Bientôt un FLNG en Iran?

Dans un point de vue publié sur le site Internet naturalgaseurope.com, un expert a apporté des éclaircissements suite à l’annonce en juillet d’Alireza Kameli, directeur général de la National Iranian Gas Export Company (Nigec), de négociations en cours avec la « plus grande entreprise au monde spécialisée dans les équipements FLNG pour transférer du gaz iranien vers l’Europe dans les sept à douze mois ». La société n’est pas nommée mais il pourrait s’agir de Royal Dutch Shell Plc, dont le p.-d.g. s’est rendu à Téhéran en juin. Royal Dutch Shell Plc possède actuellement le plus grand navire de FLNG au monde, le Prelude. Celui-ci peut produire au moins 5,3 Mt/an de liquides, 3,6 Mt/an de GNL, 0,4 Mt/an de gaz de pétrole liquéfié (GPL) et 1,3 Mt/an de condensat. La division relations avec les médias de Shell a déclaré à naturalgaseurope.com: « Il n’y a aucune possibilité pour le groupe de réaliser des affaires en Iran tant que l’environnement des sanctions existe.
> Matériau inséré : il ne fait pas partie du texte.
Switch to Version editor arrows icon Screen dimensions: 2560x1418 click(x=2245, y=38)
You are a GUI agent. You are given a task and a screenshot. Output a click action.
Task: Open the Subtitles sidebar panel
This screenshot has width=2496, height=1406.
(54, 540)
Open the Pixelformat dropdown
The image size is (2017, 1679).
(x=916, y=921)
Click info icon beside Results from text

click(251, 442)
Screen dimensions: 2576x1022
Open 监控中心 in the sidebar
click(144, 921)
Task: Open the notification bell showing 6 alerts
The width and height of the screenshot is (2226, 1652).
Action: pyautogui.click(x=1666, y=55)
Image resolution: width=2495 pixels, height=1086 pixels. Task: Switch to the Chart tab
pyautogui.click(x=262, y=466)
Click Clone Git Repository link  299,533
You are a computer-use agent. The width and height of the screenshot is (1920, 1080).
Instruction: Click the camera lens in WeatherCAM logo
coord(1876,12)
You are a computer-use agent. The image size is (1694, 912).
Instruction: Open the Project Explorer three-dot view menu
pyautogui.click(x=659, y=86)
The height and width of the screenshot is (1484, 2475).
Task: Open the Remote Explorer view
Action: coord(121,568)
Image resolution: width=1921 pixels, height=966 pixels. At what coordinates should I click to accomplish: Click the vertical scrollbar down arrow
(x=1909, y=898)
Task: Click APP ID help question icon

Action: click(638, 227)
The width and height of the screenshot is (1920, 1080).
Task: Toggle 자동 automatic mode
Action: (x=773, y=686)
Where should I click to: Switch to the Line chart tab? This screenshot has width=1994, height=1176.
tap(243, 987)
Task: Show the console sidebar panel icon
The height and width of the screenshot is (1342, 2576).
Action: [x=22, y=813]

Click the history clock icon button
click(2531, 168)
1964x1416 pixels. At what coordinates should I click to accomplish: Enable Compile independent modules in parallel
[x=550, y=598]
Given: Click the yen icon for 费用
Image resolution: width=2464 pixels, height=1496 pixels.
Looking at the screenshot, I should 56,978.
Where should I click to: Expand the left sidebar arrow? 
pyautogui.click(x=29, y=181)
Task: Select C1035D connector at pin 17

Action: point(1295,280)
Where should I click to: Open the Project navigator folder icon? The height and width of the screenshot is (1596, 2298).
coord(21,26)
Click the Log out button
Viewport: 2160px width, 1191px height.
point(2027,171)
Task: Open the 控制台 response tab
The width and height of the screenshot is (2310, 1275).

Shell se conforme à toutes les sanctions internationales. Nous suivons de près les développements politiques et juridiques et leurs implications sur les restrictions imposées aux compagnies pétrolières internationales. » La Nigec a indiqué être en pourparlers avec plus de 170 sociétés étrangères qui ont à plusieurs reprises fait savoir leur volonté de retourner en Iran une fois que les sanctions seront levées.